CGNAT adds another translation layer, but on a properly provisioned ISP network it should usually have little noticeable effect on download speed. A large difference suggests that another setting or network condition changed at the same time.

Possible explanations include:

  • The ISP applies a different bandwidth profile when CGNAT is enabled.
  • CGNAT traffic uses a congested or poorly performing gateway.
  • The public-IP and CGNAT services use different routing paths.
  • The modem or router changes configuration, such as IPv4/IPv6 mode, MTU, or connection type.
  • The speed tests were performed against different servers or at different times.
  • The ISP’s CGNAT gateway is overloaded.
  • The result is affected by Wi-Fi, background traffic, or an inconsistent test method.

To verify it, test under controlled conditions:

  • Use a wired Ethernet connection directly to the router.
  • Use the same speed-test server for both tests.
  • Run several tests at different times, including off-peak hours.
  • Check whether the WAN address is private or within the CGNAT range 100.64.0.0/10 when CGNAT is enabled.
  • Compare latency, upload speed, packet loss, and download speed—not only one test result.
  • Confirm whether IPv6, MTU, router firmware, and QoS settings change between the two modes.

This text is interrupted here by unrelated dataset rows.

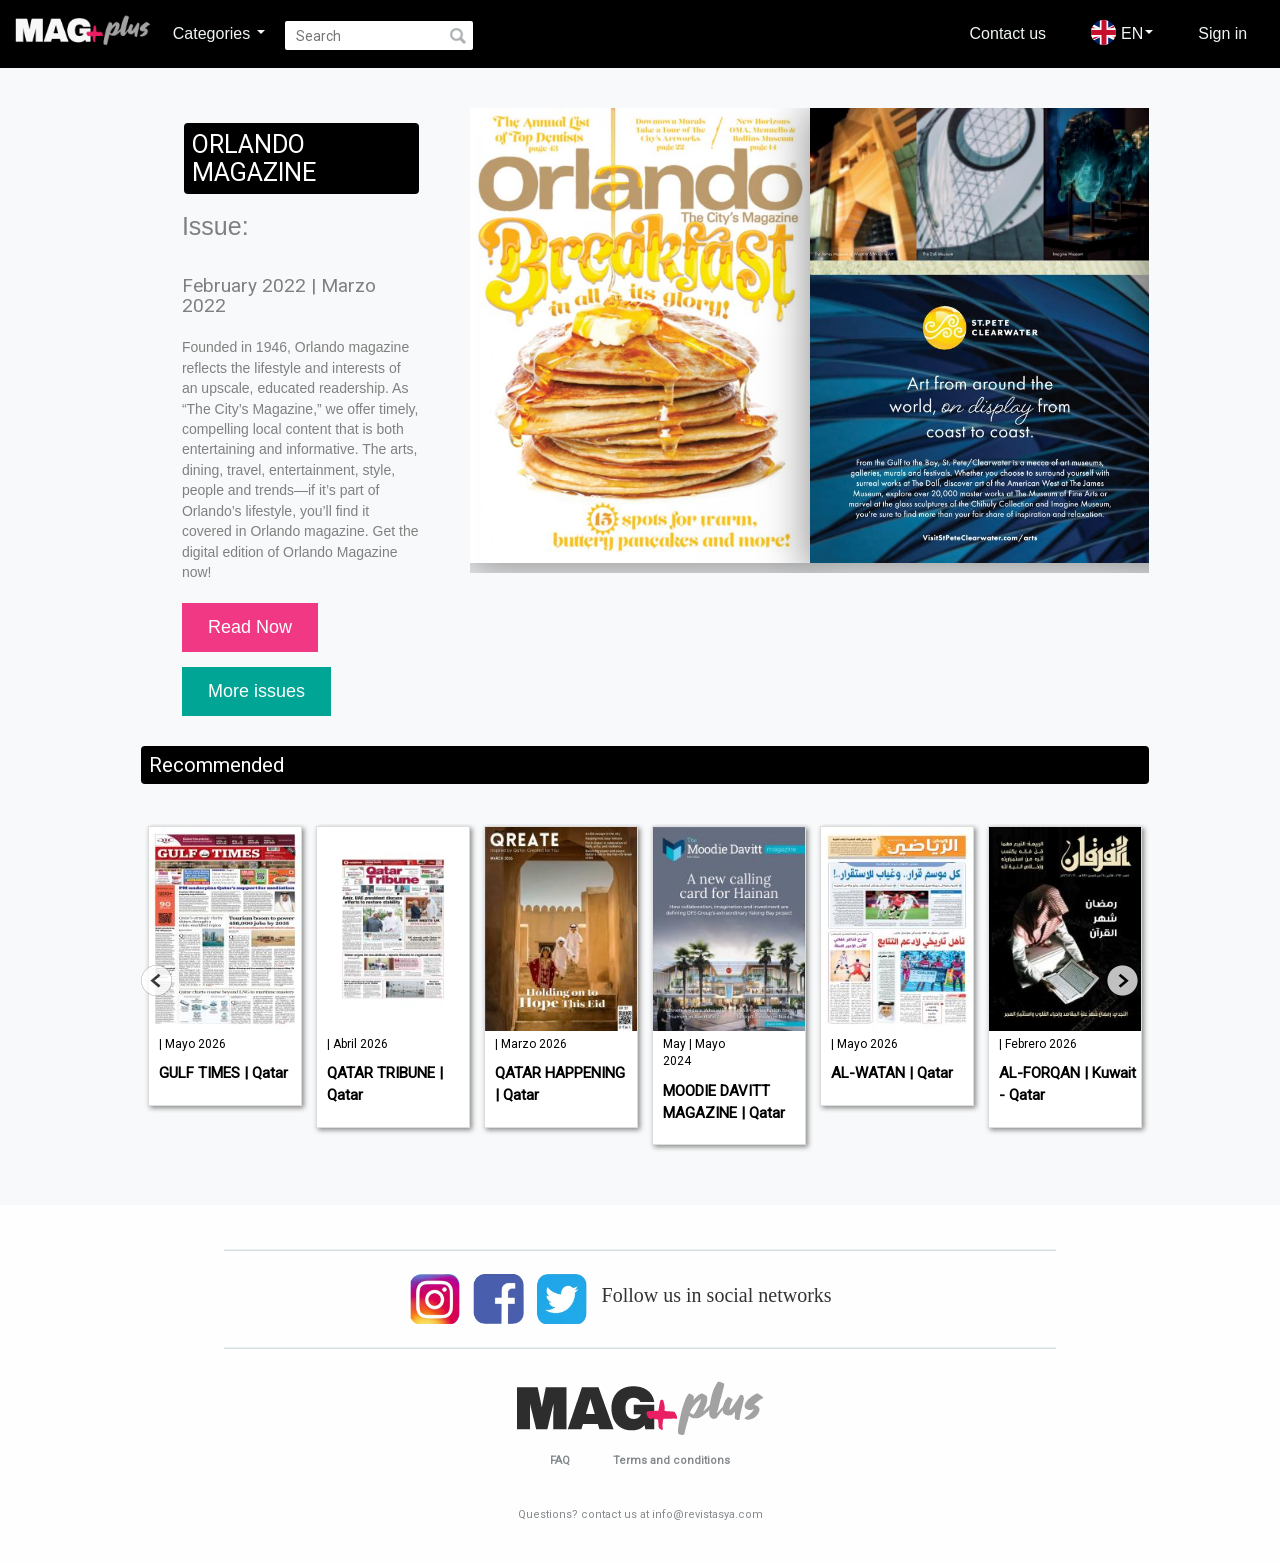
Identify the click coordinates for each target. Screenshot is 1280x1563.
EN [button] (1122, 32)
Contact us (1008, 33)
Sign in (1222, 33)
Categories (219, 33)
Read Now (250, 627)
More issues (256, 691)
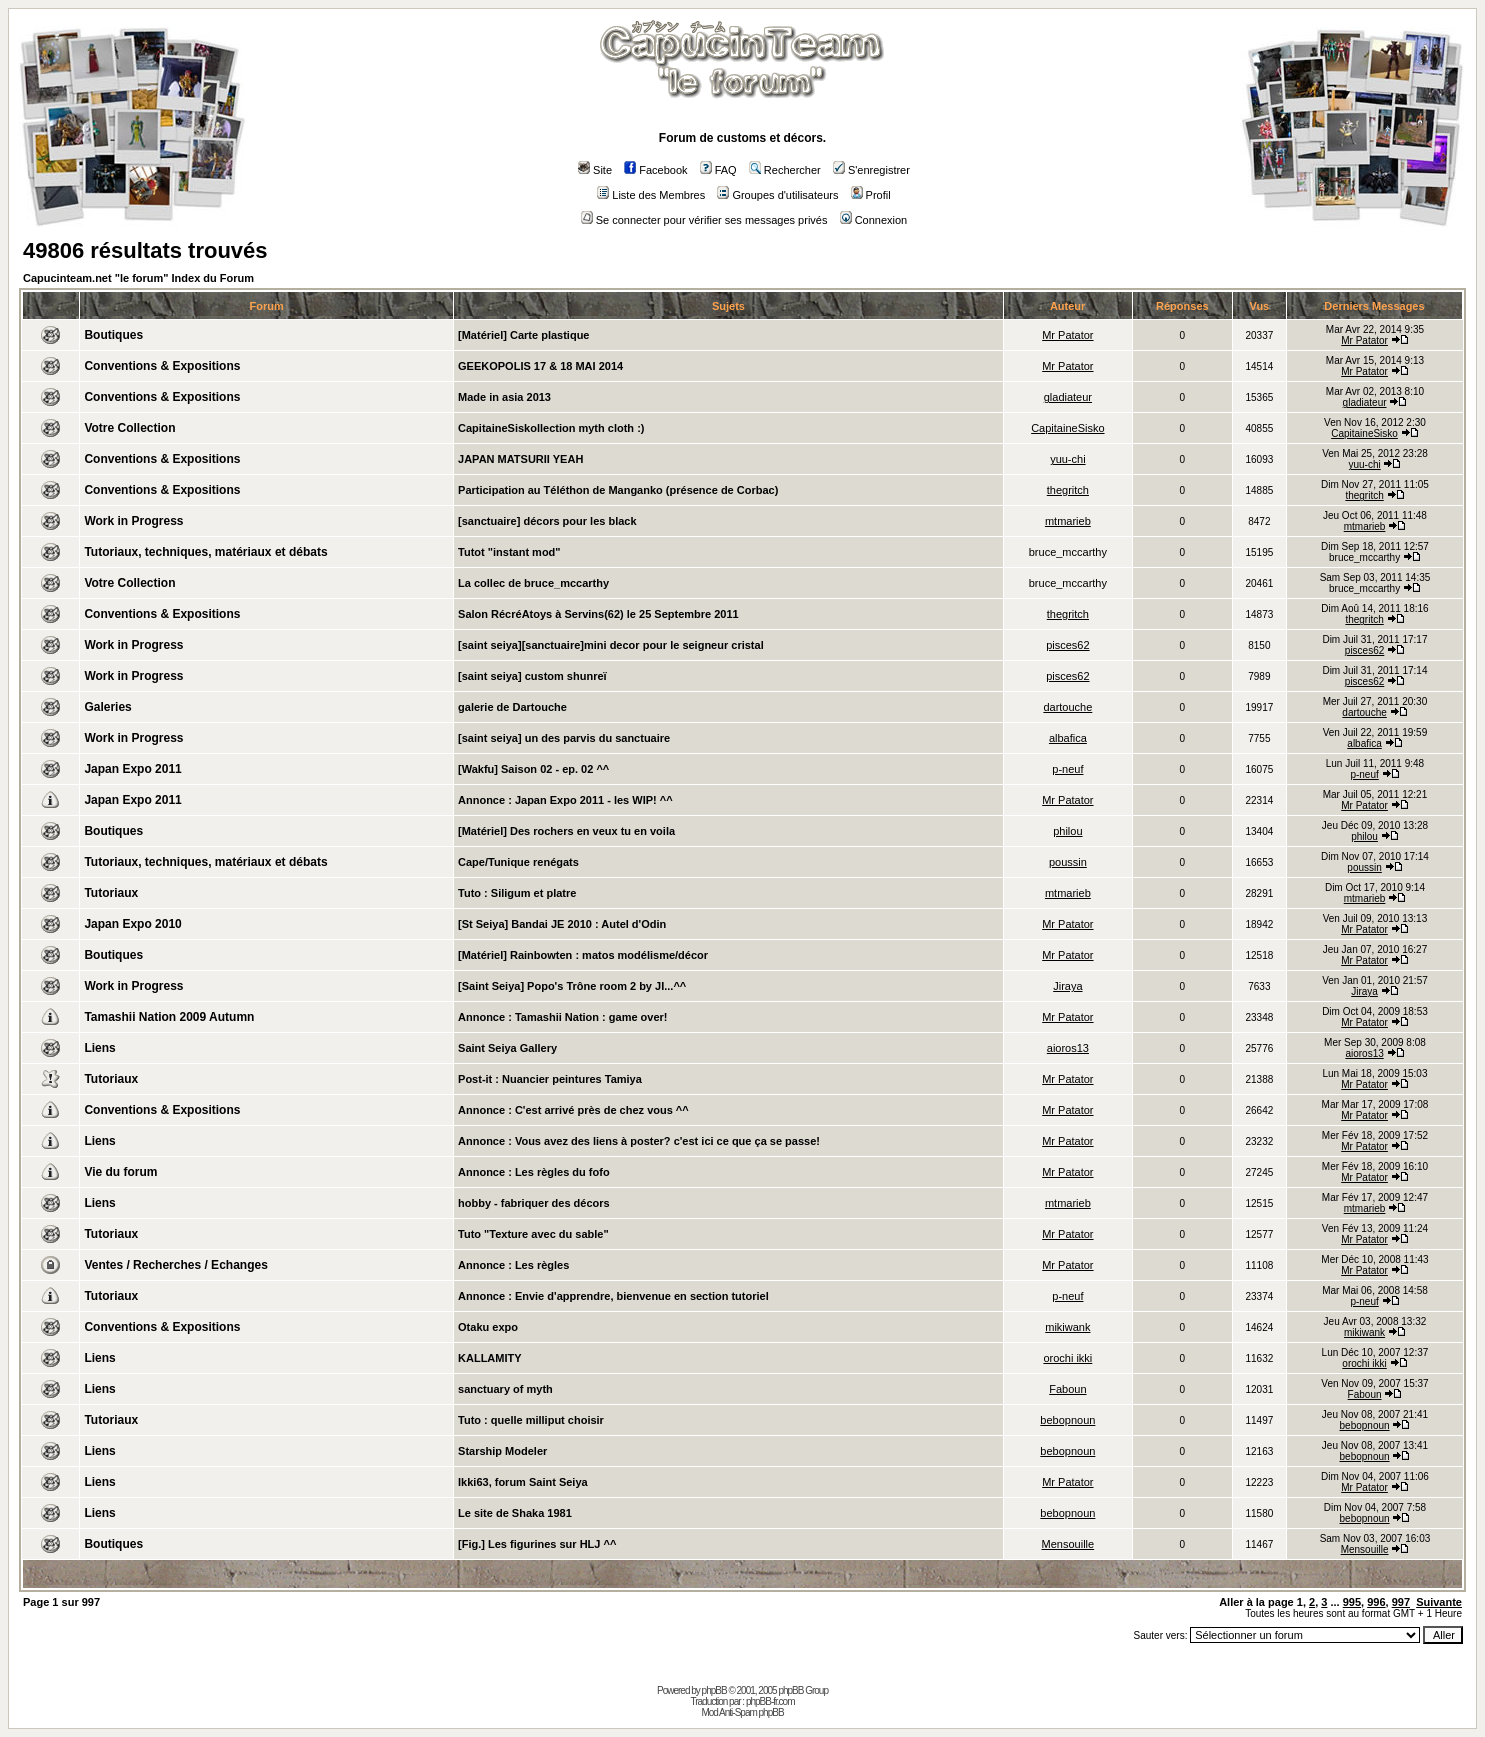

If the difference remains consistent, record the test results and contact the ISP. Tell them that the same connection reaches approximately 130 Mbps with a public IPv4 address but only approximately 70 Mbps through CGNAT, and ask whether the CGNAT gateway or service profile is bandwidth-limited.

Therefore, your observation can be real, but it is probably caused by the ISP’s CGNAT implementation, routing, or provisioning rather than CGNAT as a technology inherently cutting the speed in half.